• [Exercise details]: Set down every line of the data exactly, skipping the pictures.
==== Material for the task
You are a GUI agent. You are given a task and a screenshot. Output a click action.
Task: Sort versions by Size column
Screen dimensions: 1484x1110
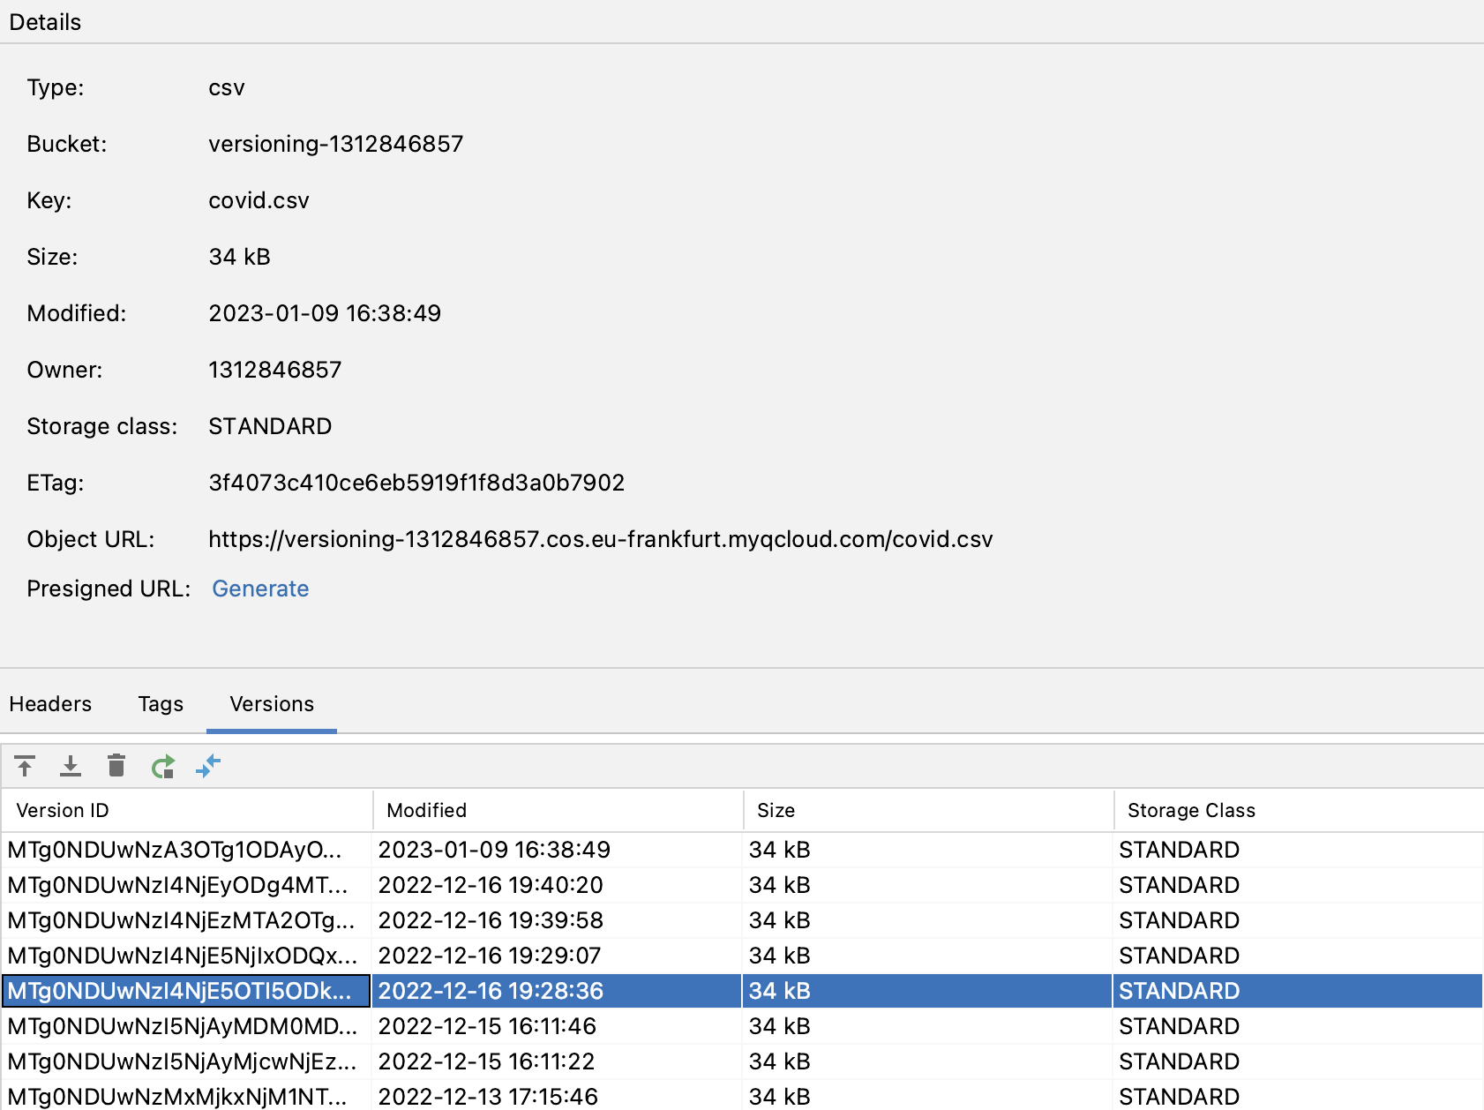click(x=775, y=810)
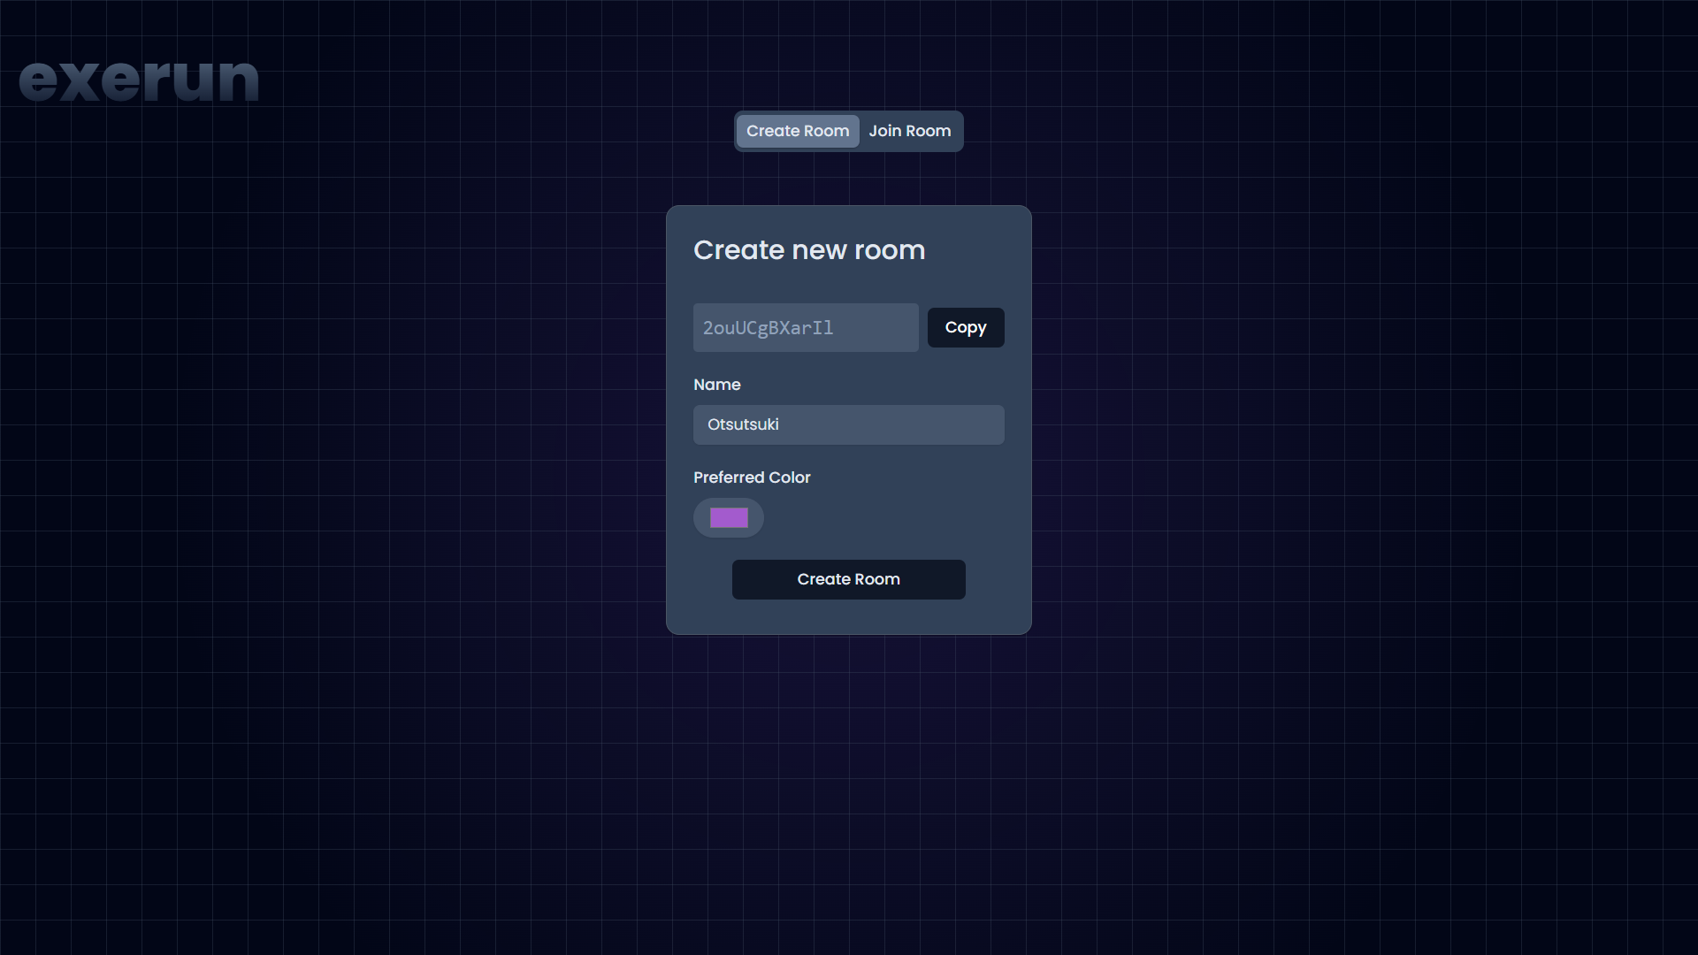1698x955 pixels.
Task: Click the Copy button for room code
Action: (x=966, y=327)
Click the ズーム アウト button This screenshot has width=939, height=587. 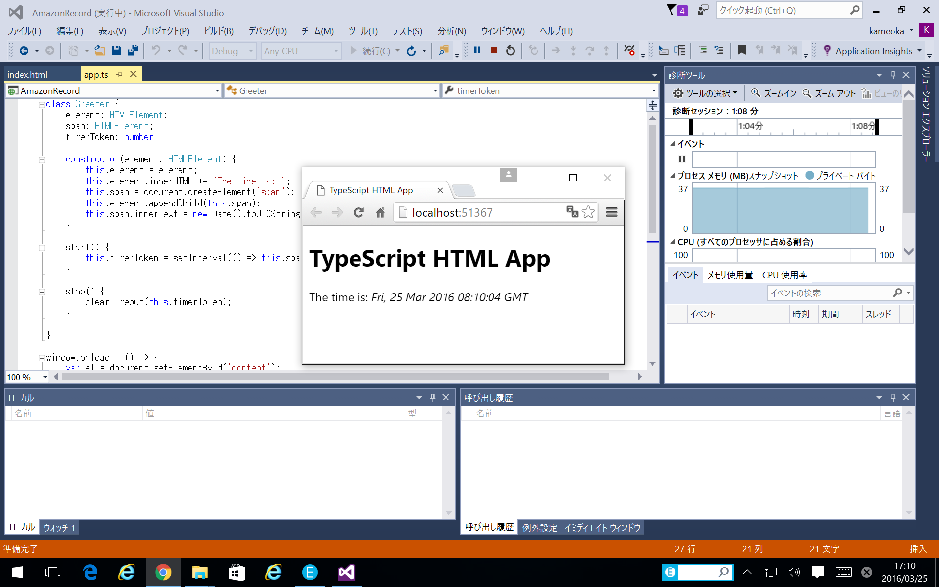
========
• [Task result]:
You are a GUI agent. You are given a task and a screenshot. Output a click action.
Task: Sort versions by Size column
Screen dimensions: 1484x1110
click(x=775, y=810)
1698x955 pixels.
Task: Click the Copy button for room code
Action: (x=966, y=327)
Click the ズーム アウト button This screenshot has width=939, height=587. 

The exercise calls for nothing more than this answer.